# On the behaviour of $\frac{1}{N}\sum_{k=1}^N\frac{\pi(\varphi(k)+N)}{\varphi(\pi(k)+N)}$ as $N\to\infty$

Let $\pi(x)$ the prime-counting function and $\varphi(n)$ denotes the Euler's totient function.

I would like to know if next arithmetic function, that I've defined searching a comparison of such arithmetic function, tends to zero as $N\to\infty$

$$f(N)=\frac{1}{N}\sum_{k=1}^N\frac{\pi(\varphi(k)+N)}{\varphi(\pi(k)+N)}\tag{1}$$

When $N=10^D$, with $D=0,1,2,3$ one gets that $f(N)$ is calculated as, respectively, $1,\approx0.917,\approx0.511$ and $\approx0.370$. Thus our positive function is decreasing in this segment.

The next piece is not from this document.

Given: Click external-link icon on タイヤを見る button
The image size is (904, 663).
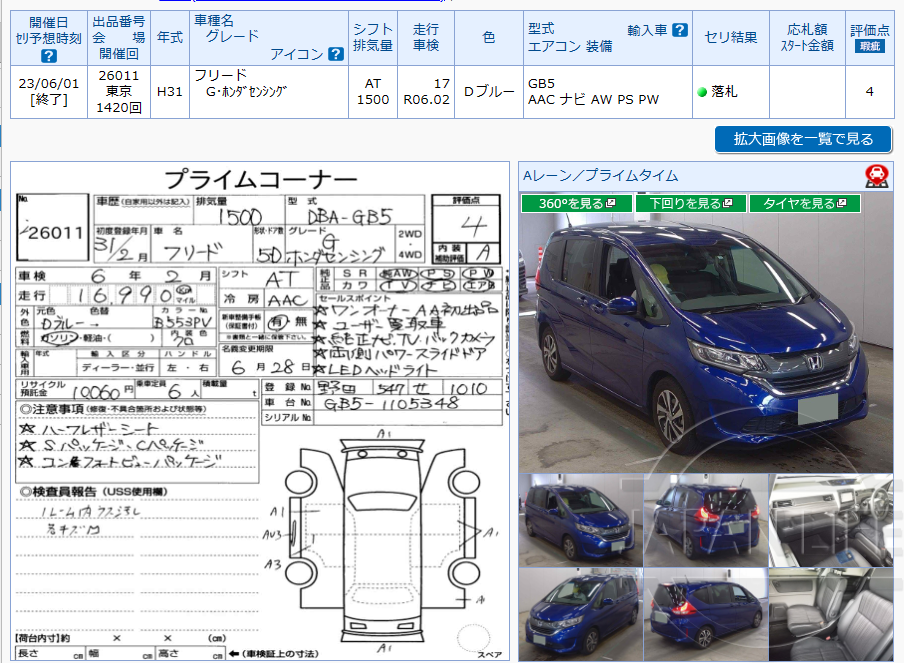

Question. Prove or refute $$f(N)\to 0$$ as $N\to\infty$. Many thanks.

I presume that the solution needs the prime number theorem and inequalities for the Euler's totient function.

• Your sum seems rather arbitrary. In what context did it arise? – Antonio Vargas Jan 18 '18 at 22:56
• I accept your words, many thanks @AntonioVargas . My intention was present a comparison between these counting functions in a question, showing their composition in the quotients $\frac{\pi(\varphi(k)+N)}{\varphi(\pi(k)+N)}$, after I've take the sum. Finally with the help of a CAS I have adjusted the factor $\frac{1}{N}$ (here I know that it, this last factor has mathematical meaning). – user243301 Jan 19 '18 at 10:26
• If you want @AntonioVargas you can study in you home what happens with $\frac{1}{N}\sum_{1\leq n\leq N}\frac{\sigma(\pi(\varphi(n)+N))}{\varphi(\sigma(\pi(n)+N))}$, as $N\to\infty$, where $\sigma(m)$ denotes the sum of divisors function. As I said I don't know if it was in the literature or these combinations are interestings. I don't know if this last is more difficult/complicated or arbitrary than wich was solved. With a CAS I can deduce that this positive sequence seems decreasing, $N=100$ as $\approx 0.98$, $N=1000$ is $\approx 0.65$ and my last experiment with $N=2000$ is $\approx0.63$ – user243301 Jan 23 '18 at 13:40

Since $$C_{2}\frac{n}{\log\left(n\right)}\leq\pi\left(n\right)\leq C_{1}\frac{n}{\log\left(n\right)}$$ where $C_{1},C_{2}>0$ are suitable constants and $$\frac{n}{e^{\gamma}\log\left(\log\left(n\right)\right)+\frac{3}{\log\left(\log\left(n\right)\right)}}<\phi\left(n\right)<n$$ where $\gamma$ is the Euler Mascheroni constant, we have $$\pi\left(\phi\left(k\right)+N\right)\ll\frac{\phi\left(k\right)+N}{\log\left(\phi\left(k\right)+N\right)}\ll\frac{2N}{\log\left(N\right)}$$ and $$\frac{1}{\phi\left(\pi\left(k\right)+N\right)}\ll\frac{\log\left(\log\left(\pi\left(k\right)+N\right)\right)}{\pi\left(k\right)+N}\ll\frac{\log\left(\log\left(2N\right)\right)}{N}$$ so $$\sum_{k\leq N}\frac{\pi\left(\phi\left(k\right)+N\right)}{\phi\left(\pi\left(k\right)+N\right)}\ll\frac{\log\left(\log\left(2N\right)\right)}{\log\left(N\right)}\sum_{k\leq N}1\ll\frac{\log\left(\log\left(2N\right)\right)}{\log\left(N\right)}N$$ then the claim.